> **Your instructions**
Where a picture appears, leave it out; copy everything else in the records exactly.

> **Data under study**
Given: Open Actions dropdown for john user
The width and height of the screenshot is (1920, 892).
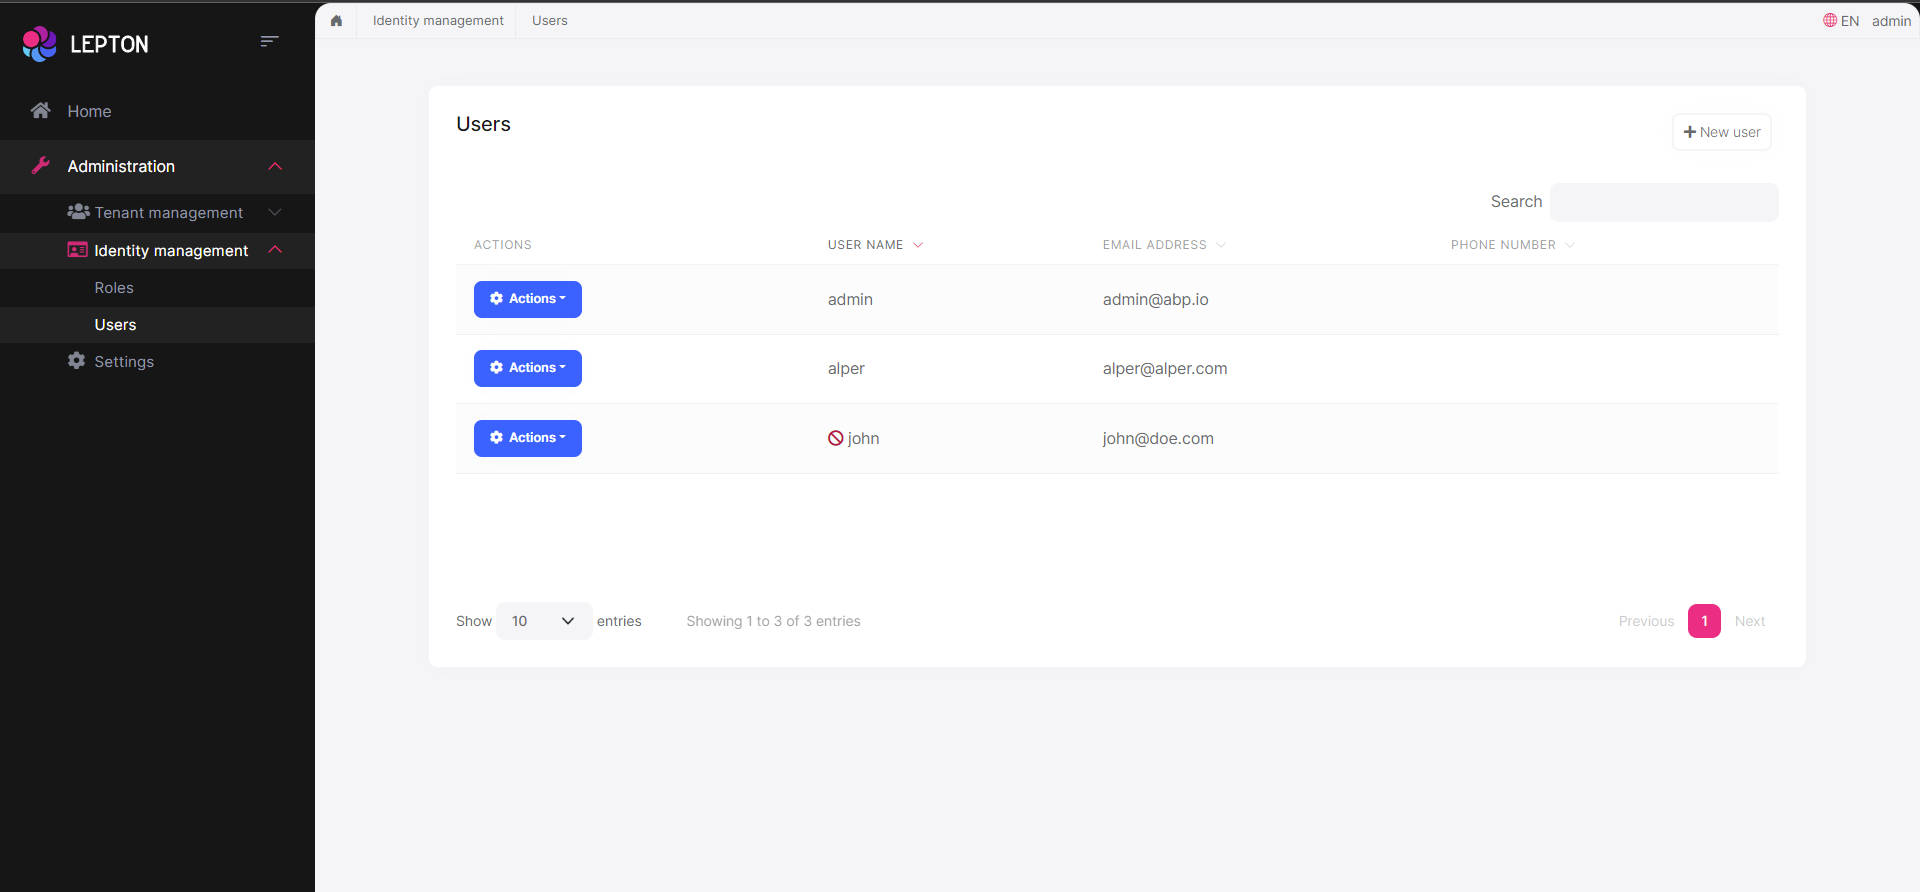Looking at the screenshot, I should (527, 438).
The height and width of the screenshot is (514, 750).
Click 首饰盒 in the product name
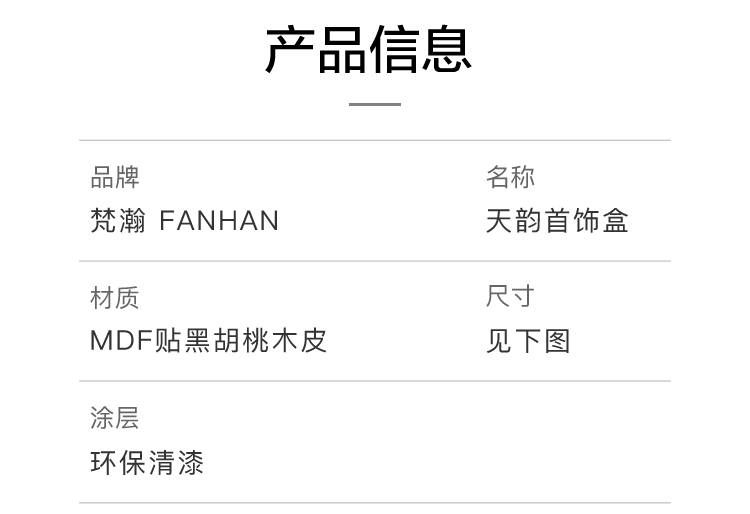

> **Output of the exercise**
Given: Open Actions dropdown for john user
The width and height of the screenshot is (1920, 892).
Looking at the screenshot, I should (527, 438).
The height and width of the screenshot is (514, 750).
Click 首饰盒 in the product name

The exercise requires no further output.